== Recorded data

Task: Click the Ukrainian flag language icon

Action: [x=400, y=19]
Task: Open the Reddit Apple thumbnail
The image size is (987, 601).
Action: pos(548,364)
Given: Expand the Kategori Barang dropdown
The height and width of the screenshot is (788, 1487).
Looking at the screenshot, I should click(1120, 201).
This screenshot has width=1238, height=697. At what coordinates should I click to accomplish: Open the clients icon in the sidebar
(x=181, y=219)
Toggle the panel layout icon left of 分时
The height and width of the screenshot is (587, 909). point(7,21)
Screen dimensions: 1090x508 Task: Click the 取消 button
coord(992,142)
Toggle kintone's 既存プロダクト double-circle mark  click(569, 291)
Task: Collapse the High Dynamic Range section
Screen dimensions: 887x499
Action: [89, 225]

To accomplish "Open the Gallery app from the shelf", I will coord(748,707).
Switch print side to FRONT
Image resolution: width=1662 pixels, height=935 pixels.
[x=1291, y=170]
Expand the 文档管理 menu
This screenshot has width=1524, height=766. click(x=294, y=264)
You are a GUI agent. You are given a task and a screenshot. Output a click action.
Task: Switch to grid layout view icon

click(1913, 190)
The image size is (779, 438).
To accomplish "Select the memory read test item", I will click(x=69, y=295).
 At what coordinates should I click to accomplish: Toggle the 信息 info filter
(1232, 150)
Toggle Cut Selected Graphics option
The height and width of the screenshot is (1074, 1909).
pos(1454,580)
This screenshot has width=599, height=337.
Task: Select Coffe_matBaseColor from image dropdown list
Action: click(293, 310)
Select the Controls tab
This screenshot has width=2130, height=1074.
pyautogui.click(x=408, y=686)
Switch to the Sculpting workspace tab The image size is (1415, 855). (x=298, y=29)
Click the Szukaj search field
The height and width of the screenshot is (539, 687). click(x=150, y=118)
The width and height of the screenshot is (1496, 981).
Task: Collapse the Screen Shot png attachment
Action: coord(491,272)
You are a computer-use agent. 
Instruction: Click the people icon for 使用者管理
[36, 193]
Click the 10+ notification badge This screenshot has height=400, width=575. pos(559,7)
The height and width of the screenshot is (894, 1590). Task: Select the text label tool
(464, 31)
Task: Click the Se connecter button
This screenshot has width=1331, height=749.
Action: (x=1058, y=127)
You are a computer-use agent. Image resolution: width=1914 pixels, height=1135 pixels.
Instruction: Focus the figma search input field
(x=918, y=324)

====

Each line from the one containing "You are a computer-use agent. Image" through the last line of the entries above is to be returned exactly, and no others.

• Exercise response:
You are a computer-use agent. Image resolution: width=1914 pixels, height=1135 pixels.
Instruction: Focus the figma search input field
(x=918, y=324)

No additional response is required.